** EXERCISE GOAL **
Below are the records; locate each line with the word "agent" and copy it.

** THE RECORDS **
_ _ _ _

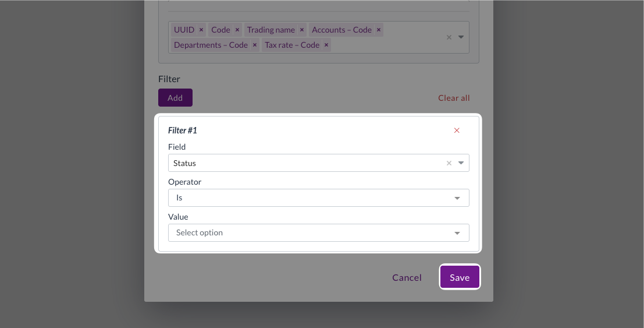The width and height of the screenshot is (644, 328).
Task: Expand the columns multi-select dropdown arrow
Action: point(461,37)
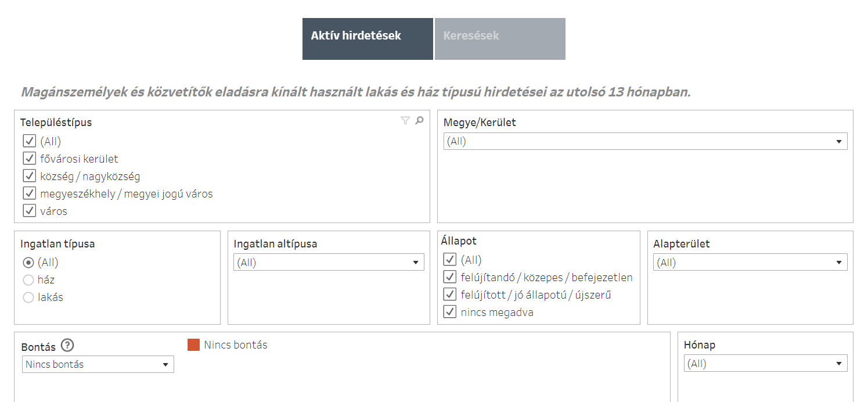The image size is (868, 402).
Task: Click the filter funnel icon in Településtípus
Action: (405, 121)
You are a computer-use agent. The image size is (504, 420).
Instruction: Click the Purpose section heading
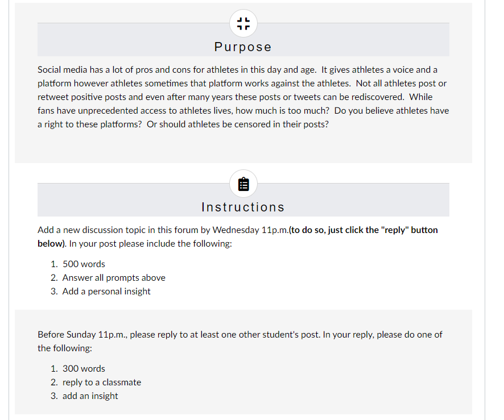click(x=243, y=47)
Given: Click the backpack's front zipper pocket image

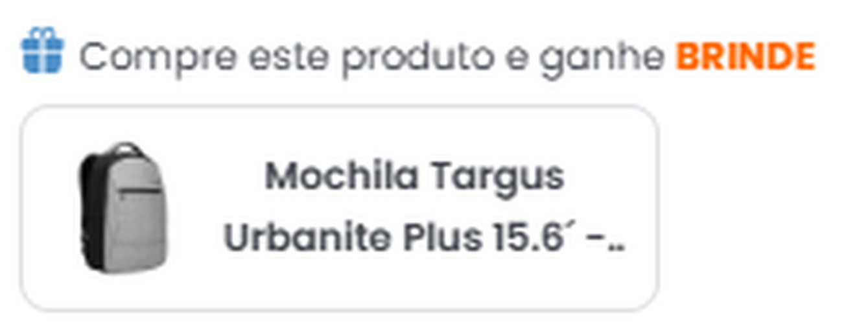Looking at the screenshot, I should (x=141, y=193).
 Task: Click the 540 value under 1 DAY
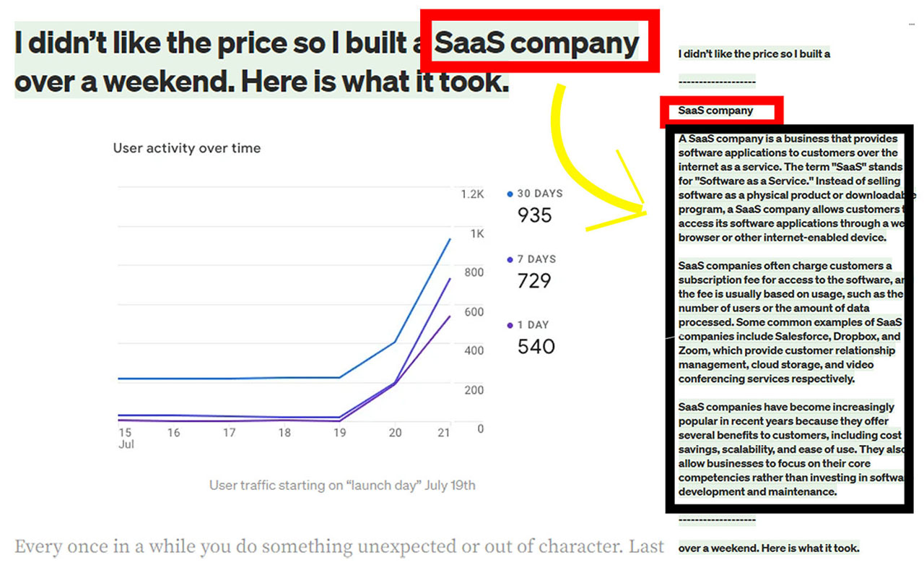click(536, 346)
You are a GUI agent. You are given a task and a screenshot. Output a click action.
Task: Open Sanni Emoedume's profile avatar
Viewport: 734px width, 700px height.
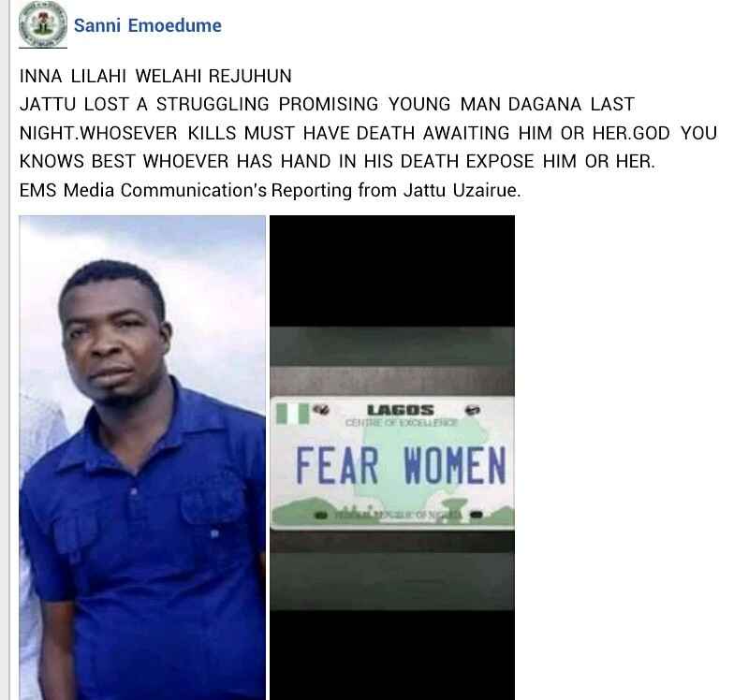(43, 24)
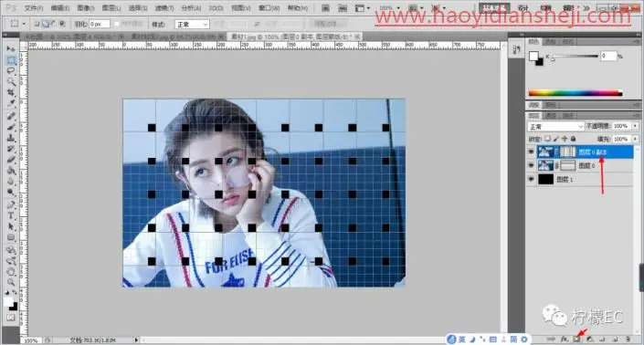644x345 pixels.
Task: Expand the layer opacity slider arrow
Action: [636, 126]
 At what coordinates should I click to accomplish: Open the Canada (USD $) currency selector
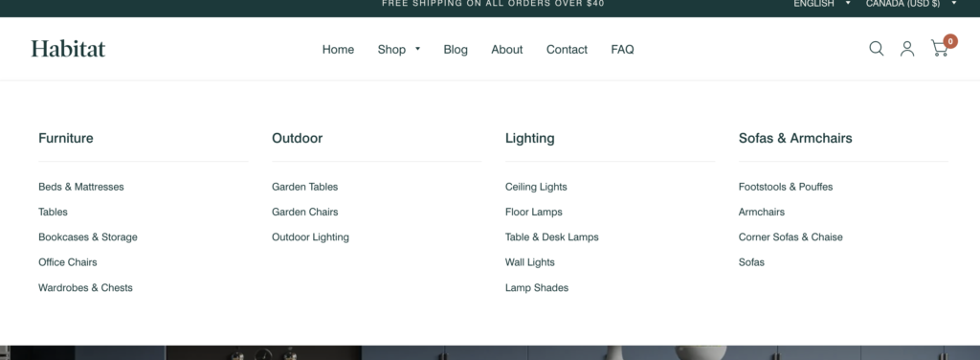911,4
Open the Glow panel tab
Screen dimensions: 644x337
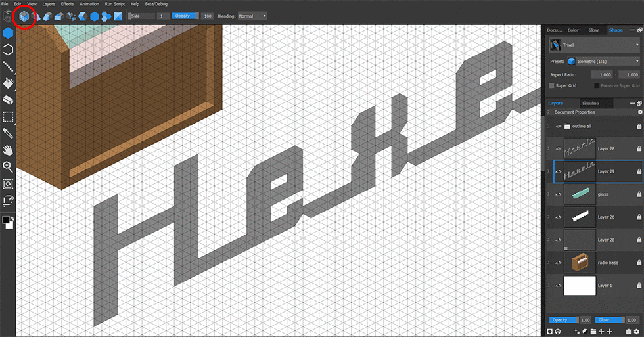coord(593,30)
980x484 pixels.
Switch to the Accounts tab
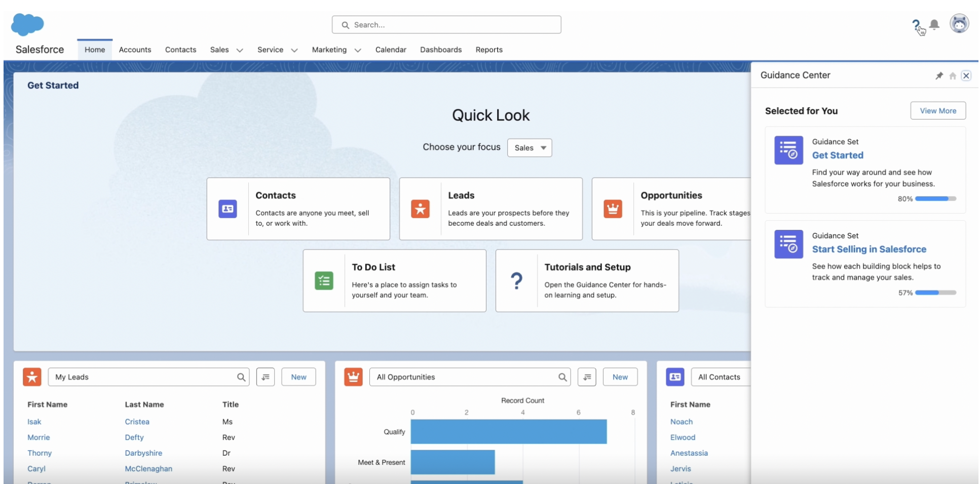click(x=135, y=50)
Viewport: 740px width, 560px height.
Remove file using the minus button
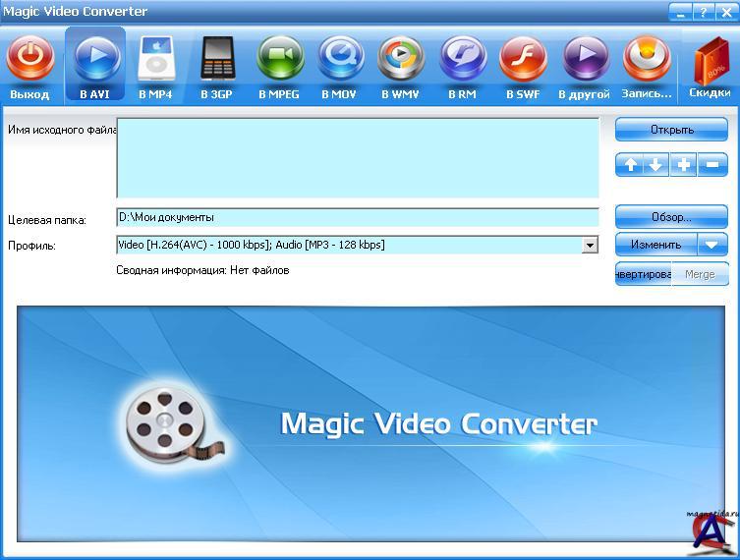pyautogui.click(x=712, y=165)
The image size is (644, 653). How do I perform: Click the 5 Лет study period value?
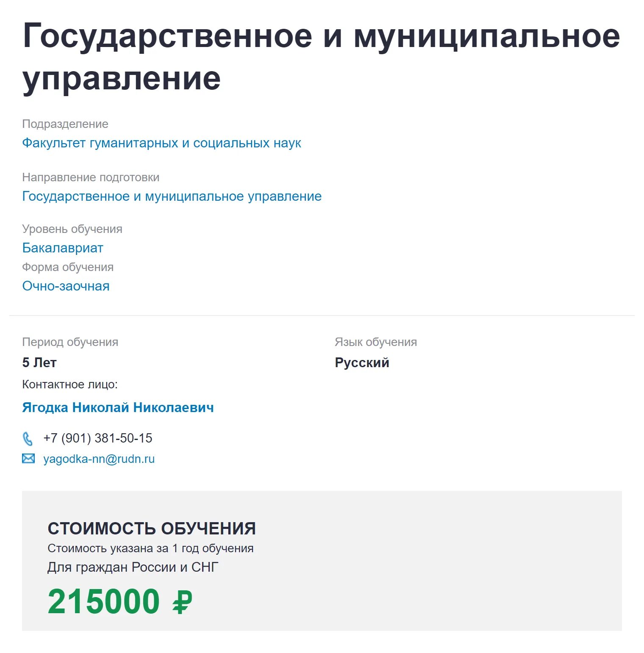39,362
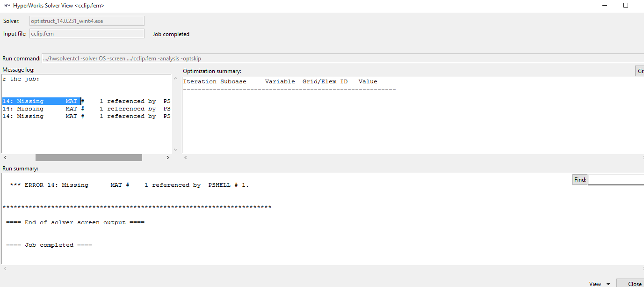Image resolution: width=644 pixels, height=287 pixels.
Task: Click the HyperWorks icon in the title bar
Action: pos(6,5)
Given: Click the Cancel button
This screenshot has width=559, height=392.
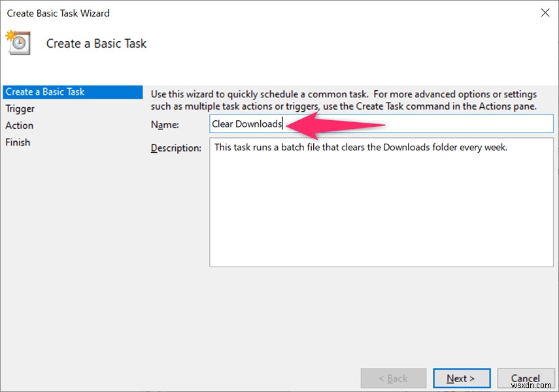Looking at the screenshot, I should point(526,378).
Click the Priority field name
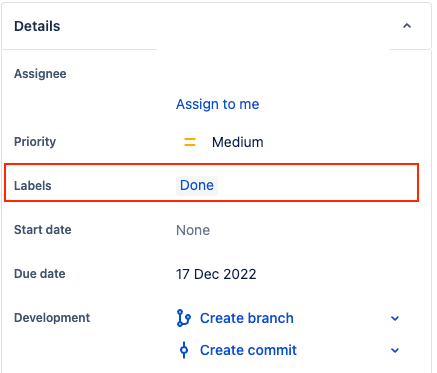 point(35,142)
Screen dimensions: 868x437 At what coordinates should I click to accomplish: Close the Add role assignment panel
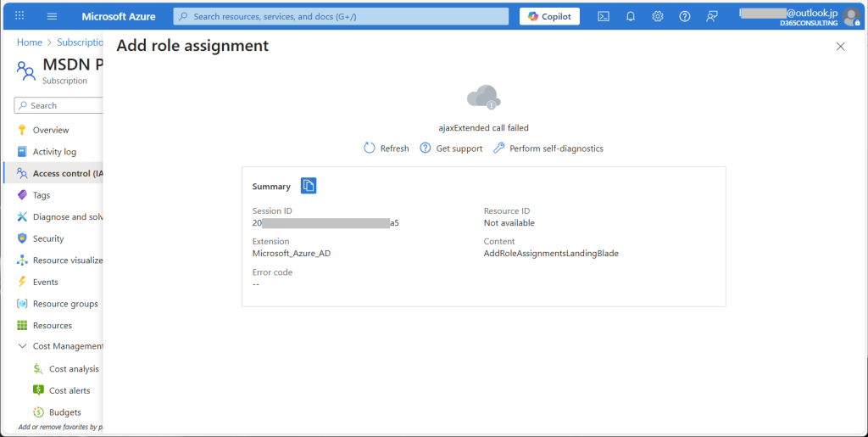(840, 47)
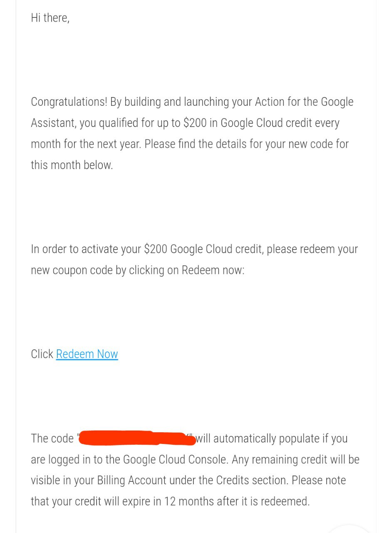
Task: Click "month for the next year." text
Action: coord(86,144)
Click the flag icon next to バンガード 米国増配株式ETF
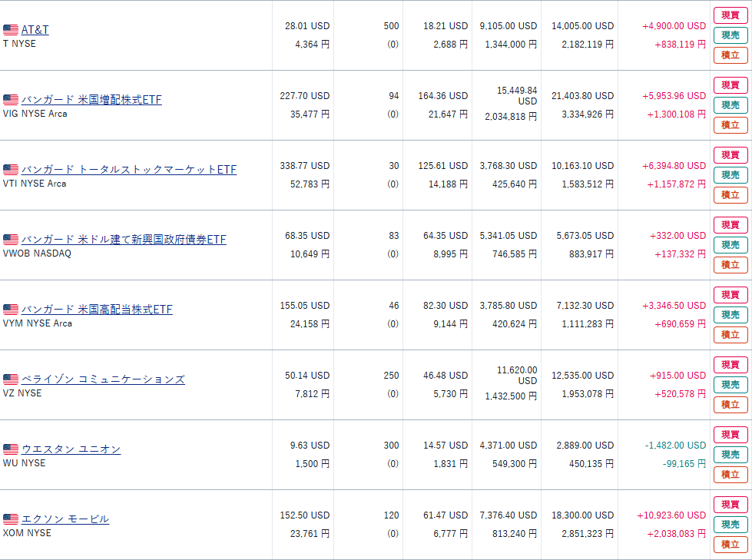Image resolution: width=752 pixels, height=560 pixels. click(x=10, y=100)
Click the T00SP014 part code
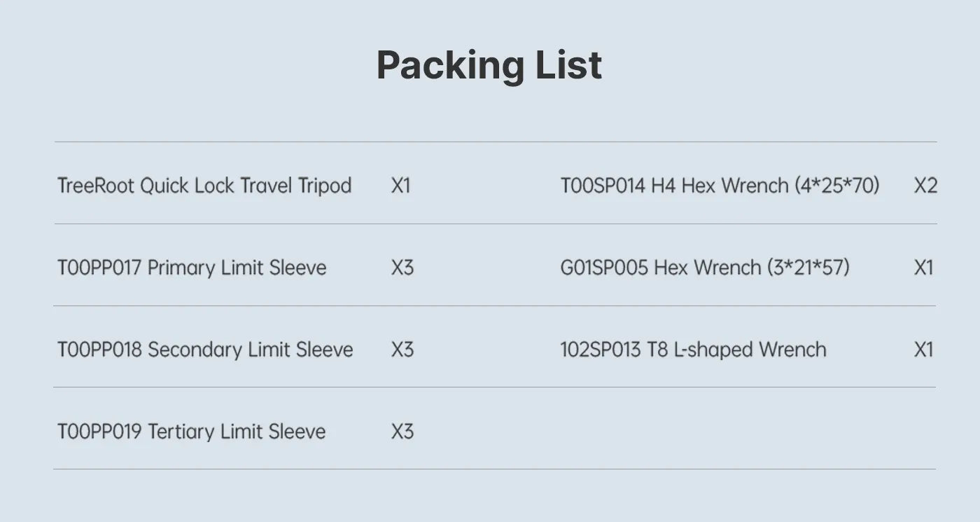Screen dimensions: 980x522 (x=603, y=186)
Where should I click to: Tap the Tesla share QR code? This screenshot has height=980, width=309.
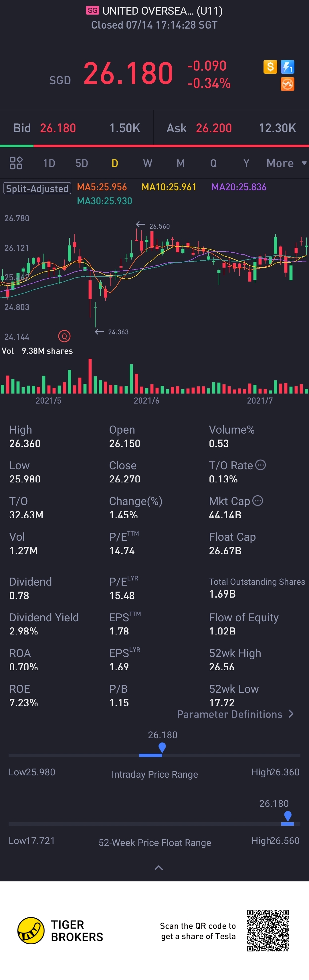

_ _ _ _

** WRITTEN SOLUTION **
You are a computer-use agent. The image size is (504, 420).
You are a GUI agent. You are given a task and a screenshot. Output a click action.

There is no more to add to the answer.